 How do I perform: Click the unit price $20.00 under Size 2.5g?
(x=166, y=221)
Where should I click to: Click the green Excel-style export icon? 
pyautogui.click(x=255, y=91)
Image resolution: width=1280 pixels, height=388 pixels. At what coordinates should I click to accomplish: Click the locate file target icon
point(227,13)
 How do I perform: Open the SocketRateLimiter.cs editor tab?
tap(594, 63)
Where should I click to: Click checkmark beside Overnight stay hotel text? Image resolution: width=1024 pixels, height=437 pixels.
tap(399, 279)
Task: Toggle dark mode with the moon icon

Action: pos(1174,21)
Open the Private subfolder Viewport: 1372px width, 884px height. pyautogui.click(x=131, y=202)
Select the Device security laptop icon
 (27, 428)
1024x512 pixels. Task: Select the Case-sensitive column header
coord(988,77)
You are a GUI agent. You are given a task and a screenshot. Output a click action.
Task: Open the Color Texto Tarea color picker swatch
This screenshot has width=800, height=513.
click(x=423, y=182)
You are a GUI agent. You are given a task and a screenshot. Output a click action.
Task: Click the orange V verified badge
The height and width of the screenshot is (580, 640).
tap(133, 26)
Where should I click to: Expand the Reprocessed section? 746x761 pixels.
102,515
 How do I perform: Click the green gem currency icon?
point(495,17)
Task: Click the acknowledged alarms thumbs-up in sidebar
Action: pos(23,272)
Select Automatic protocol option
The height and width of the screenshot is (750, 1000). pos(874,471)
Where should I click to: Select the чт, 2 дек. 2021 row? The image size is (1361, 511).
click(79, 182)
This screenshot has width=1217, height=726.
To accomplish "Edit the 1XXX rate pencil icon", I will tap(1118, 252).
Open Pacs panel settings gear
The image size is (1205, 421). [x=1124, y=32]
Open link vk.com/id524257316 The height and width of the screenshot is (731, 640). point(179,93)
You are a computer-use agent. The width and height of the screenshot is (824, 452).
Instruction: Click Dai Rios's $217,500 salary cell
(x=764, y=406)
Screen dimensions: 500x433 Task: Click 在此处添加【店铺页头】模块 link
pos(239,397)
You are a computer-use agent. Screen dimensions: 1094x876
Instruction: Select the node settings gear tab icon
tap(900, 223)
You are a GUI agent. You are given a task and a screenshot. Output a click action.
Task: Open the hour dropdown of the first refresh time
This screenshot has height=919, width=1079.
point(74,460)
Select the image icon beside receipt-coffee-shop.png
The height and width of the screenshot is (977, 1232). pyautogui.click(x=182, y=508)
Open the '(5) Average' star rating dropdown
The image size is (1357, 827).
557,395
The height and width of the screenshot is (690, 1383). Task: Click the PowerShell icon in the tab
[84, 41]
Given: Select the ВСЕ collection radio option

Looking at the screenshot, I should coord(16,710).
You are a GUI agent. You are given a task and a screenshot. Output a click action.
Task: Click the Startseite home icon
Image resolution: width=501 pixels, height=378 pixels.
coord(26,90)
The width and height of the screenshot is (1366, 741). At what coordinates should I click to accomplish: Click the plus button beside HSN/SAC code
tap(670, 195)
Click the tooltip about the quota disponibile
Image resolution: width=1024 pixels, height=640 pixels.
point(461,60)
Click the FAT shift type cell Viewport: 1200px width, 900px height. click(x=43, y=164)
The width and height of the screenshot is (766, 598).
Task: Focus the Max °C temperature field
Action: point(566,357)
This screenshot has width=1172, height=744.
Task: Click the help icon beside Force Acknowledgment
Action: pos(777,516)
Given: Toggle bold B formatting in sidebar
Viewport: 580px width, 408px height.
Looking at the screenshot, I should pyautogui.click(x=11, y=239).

* Work order *
Go through the data above and repeat all of it exactly.

* Solution *
 How do I perform: Click the unit price $20.00 under Size 2.5g?
(x=166, y=221)
Where should I click to: Click the green Excel-style export icon? 
pyautogui.click(x=255, y=91)
Image resolution: width=1280 pixels, height=388 pixels. At what coordinates should I click to accomplish: Click the locate file target icon
point(227,13)
 How do I perform: Open the SocketRateLimiter.cs editor tab?
tap(594, 63)
Where should I click to: Click checkmark beside Overnight stay hotel text? Image resolution: width=1024 pixels, height=437 pixels.
tap(399, 279)
Task: Toggle dark mode with the moon icon

Action: pos(1174,21)
Open the Private subfolder Viewport: 1372px width, 884px height. pyautogui.click(x=131, y=202)
Select the Device security laptop icon
 (27, 428)
1024x512 pixels. Task: Select the Case-sensitive column header
coord(988,77)
You are a GUI agent. You are given a task and a screenshot. Output a click action.
Task: Open the Color Texto Tarea color picker swatch
This screenshot has width=800, height=513.
click(x=423, y=182)
You are a GUI agent. You are given a task and a screenshot. Output a click action.
Task: Click the orange V verified badge
The height and width of the screenshot is (580, 640).
tap(133, 26)
Where should I click to: Expand the Reprocessed section? 746x761 pixels.
102,515
 How do I perform: Click the green gem currency icon?
point(495,17)
Task: Click the acknowledged alarms thumbs-up in sidebar
Action: pos(23,272)
Select Automatic protocol option
The height and width of the screenshot is (750, 1000). pos(874,471)
Where should I click to: Select the чт, 2 дек. 2021 row? The image size is (1361, 511).
click(79, 182)
This screenshot has width=1217, height=726.
To accomplish "Edit the 1XXX rate pencil icon", I will tap(1118, 252).
Open Pacs panel settings gear
The image size is (1205, 421). [x=1124, y=32]
Open link vk.com/id524257316 The height and width of the screenshot is (731, 640). point(179,93)
You are a computer-use agent. The width and height of the screenshot is (824, 452).
Instruction: Click Dai Rios's $217,500 salary cell
(x=764, y=406)
Screen dimensions: 500x433 Task: Click 在此处添加【店铺页头】模块 link
pos(239,397)
You are a computer-use agent. Screen dimensions: 1094x876
Instruction: Select the node settings gear tab icon
tap(900, 223)
You are a GUI agent. You are given a task and a screenshot. Output a click action.
Task: Open the hour dropdown of the first refresh time
This screenshot has height=919, width=1079.
point(74,460)
Select the image icon beside receipt-coffee-shop.png
The height and width of the screenshot is (977, 1232). pyautogui.click(x=182, y=508)
Open the '(5) Average' star rating dropdown
The image size is (1357, 827).
557,395
The height and width of the screenshot is (690, 1383). Task: Click the PowerShell icon in the tab
[84, 41]
Given: Select the ВСЕ collection radio option

Looking at the screenshot, I should coord(16,710).
You are a GUI agent. You are given a task and a screenshot. Output a click action.
Task: Click the Startseite home icon
Image resolution: width=501 pixels, height=378 pixels.
coord(26,90)
The width and height of the screenshot is (1366, 741). At what coordinates should I click to accomplish: Click the plus button beside HSN/SAC code
tap(670, 195)
Click the tooltip about the quota disponibile
Image resolution: width=1024 pixels, height=640 pixels.
point(461,60)
Click the FAT shift type cell Viewport: 1200px width, 900px height. click(x=43, y=164)
The width and height of the screenshot is (766, 598).
Task: Focus the Max °C temperature field
Action: point(566,357)
This screenshot has width=1172, height=744.
Task: Click the help icon beside Force Acknowledgment
Action: pos(777,516)
Given: Toggle bold B formatting in sidebar
Viewport: 580px width, 408px height.
Looking at the screenshot, I should pyautogui.click(x=11, y=239).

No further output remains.